- GIVEN REQUEST
Copy the material below without any changes, starting at the line that contains "have (235, 282)" and ending after the line that contains "educate (130, 595)".
BEGIN STORED DATA
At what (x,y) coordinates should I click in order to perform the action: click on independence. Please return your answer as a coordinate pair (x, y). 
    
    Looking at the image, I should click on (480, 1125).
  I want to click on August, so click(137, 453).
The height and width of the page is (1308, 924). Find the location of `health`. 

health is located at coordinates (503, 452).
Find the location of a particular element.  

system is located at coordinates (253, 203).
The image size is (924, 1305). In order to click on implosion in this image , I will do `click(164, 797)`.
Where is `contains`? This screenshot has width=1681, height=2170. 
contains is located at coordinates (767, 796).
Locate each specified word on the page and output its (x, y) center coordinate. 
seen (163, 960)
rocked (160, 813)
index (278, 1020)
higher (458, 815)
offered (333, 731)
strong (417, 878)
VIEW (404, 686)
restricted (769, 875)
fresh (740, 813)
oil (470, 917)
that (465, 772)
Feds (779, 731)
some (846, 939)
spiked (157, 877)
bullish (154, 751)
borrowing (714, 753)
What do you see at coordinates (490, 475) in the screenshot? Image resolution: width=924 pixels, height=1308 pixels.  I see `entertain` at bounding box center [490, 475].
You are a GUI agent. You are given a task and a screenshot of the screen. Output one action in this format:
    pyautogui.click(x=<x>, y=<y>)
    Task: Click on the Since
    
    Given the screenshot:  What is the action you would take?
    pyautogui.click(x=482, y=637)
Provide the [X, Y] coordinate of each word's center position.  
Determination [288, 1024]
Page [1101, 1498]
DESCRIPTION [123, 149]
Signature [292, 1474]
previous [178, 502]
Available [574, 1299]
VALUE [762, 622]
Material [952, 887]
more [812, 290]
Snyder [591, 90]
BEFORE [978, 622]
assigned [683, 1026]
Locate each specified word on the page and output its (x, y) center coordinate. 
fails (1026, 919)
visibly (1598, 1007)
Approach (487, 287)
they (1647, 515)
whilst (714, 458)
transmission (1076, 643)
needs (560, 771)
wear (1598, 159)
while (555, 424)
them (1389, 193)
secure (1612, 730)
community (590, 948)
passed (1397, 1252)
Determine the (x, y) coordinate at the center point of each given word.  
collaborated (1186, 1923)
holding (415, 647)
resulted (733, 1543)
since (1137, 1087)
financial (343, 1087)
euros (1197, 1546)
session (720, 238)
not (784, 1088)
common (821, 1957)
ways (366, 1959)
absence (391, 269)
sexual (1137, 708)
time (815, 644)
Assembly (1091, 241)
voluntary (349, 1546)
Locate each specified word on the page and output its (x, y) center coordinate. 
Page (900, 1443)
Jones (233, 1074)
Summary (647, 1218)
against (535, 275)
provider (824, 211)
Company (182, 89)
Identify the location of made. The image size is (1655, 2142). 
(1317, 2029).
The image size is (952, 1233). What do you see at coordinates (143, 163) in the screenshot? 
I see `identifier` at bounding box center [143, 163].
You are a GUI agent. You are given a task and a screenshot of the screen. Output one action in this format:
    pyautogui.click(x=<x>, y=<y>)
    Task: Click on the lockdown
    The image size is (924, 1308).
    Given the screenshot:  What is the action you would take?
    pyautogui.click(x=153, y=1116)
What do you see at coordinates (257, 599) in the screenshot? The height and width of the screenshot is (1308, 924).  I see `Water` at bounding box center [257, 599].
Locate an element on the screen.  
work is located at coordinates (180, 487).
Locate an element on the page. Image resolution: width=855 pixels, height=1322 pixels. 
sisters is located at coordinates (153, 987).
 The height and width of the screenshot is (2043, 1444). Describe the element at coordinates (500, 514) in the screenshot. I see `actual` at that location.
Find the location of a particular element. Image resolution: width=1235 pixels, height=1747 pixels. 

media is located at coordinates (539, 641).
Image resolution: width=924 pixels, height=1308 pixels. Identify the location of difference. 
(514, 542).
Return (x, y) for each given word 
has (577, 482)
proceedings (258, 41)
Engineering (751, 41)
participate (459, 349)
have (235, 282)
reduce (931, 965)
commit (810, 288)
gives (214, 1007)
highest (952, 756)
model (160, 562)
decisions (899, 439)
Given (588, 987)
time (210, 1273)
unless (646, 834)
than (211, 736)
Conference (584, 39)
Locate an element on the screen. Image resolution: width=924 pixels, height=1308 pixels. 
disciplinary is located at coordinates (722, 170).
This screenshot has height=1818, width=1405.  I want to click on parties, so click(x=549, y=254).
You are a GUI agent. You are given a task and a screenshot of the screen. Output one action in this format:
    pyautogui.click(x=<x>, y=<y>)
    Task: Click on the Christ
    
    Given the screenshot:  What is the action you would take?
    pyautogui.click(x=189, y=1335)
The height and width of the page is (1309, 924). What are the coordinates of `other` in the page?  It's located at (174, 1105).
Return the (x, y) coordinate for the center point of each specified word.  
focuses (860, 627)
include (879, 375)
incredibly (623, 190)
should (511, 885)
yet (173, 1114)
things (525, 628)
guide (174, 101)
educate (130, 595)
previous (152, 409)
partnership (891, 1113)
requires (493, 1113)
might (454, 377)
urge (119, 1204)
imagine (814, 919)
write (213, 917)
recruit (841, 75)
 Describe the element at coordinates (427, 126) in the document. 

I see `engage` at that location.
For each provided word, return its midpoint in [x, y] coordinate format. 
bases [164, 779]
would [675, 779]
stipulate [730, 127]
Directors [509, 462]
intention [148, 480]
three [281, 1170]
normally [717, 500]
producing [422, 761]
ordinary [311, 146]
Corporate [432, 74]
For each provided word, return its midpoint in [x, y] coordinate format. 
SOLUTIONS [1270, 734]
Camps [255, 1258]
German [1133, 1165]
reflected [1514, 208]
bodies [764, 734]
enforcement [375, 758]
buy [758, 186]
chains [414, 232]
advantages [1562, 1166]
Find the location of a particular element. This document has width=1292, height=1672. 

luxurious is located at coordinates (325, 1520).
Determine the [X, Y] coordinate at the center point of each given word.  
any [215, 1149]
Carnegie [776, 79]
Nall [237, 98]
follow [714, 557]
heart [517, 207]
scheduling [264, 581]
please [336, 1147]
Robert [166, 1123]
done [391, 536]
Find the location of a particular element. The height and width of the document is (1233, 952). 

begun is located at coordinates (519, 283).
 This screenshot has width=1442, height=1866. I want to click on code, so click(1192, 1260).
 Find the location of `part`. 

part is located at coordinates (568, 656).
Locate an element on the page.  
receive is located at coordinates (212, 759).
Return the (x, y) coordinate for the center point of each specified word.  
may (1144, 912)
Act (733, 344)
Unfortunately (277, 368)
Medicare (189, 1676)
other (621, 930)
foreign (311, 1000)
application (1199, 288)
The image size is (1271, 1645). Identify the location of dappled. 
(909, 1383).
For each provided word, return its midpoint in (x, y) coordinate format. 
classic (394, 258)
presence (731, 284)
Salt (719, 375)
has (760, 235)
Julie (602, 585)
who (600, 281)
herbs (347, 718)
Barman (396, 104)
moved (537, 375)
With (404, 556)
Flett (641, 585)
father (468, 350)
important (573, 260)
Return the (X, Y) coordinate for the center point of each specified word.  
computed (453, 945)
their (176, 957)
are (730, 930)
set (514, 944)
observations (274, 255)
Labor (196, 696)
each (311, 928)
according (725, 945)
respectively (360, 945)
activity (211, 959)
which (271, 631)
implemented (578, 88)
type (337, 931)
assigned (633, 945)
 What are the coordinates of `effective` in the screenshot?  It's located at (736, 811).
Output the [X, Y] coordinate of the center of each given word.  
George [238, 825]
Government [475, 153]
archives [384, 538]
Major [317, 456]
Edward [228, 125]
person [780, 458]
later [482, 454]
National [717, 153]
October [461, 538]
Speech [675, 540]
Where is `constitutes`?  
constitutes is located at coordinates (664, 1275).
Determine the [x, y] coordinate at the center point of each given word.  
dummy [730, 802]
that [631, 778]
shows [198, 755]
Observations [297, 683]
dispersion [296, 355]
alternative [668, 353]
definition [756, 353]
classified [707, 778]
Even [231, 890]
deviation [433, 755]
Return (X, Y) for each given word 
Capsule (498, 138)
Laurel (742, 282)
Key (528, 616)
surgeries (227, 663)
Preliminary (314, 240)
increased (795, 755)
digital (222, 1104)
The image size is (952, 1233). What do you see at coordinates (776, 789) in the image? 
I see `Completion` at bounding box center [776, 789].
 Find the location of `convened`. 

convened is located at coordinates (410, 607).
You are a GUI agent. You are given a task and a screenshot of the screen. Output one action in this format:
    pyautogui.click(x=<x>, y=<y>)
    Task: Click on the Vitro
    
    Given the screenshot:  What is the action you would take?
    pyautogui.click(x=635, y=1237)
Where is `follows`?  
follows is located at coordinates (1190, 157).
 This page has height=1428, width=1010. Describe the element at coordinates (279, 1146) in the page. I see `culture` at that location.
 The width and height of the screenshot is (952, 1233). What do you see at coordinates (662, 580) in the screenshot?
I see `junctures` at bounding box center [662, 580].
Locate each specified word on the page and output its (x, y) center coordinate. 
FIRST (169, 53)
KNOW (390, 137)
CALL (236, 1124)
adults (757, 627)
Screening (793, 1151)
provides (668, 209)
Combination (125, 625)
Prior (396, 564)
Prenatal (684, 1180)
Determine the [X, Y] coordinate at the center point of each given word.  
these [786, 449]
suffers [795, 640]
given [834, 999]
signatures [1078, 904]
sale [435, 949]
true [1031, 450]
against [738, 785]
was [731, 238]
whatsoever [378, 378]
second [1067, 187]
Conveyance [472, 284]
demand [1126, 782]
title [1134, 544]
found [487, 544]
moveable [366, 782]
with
END STORED DATA
- RESULT OF THE EXERCISE
have (235, 282)
reduce (931, 965)
commit (810, 288)
gives (214, 1007)
highest (952, 756)
model (160, 562)
decisions (899, 439)
Given (588, 987)
time (210, 1273)
unless (646, 834)
than (211, 736)
Conference (584, 39)
Locate an element on the screen. Image resolution: width=924 pixels, height=1308 pixels. 
disciplinary is located at coordinates (722, 170).
This screenshot has height=1818, width=1405.  I want to click on parties, so click(x=549, y=254).
You are a GUI agent. You are given a task and a screenshot of the screen. Output one action in this format:
    pyautogui.click(x=<x>, y=<y>)
    Task: Click on the Christ
    
    Given the screenshot:  What is the action you would take?
    pyautogui.click(x=189, y=1335)
The height and width of the page is (1309, 924). What are the coordinates of `other` in the page?  It's located at (174, 1105).
Return the (x, y) coordinate for the center point of each specified word.  
focuses (860, 627)
include (879, 375)
incredibly (623, 190)
should (511, 885)
yet (173, 1114)
things (525, 628)
guide (174, 101)
educate (130, 595)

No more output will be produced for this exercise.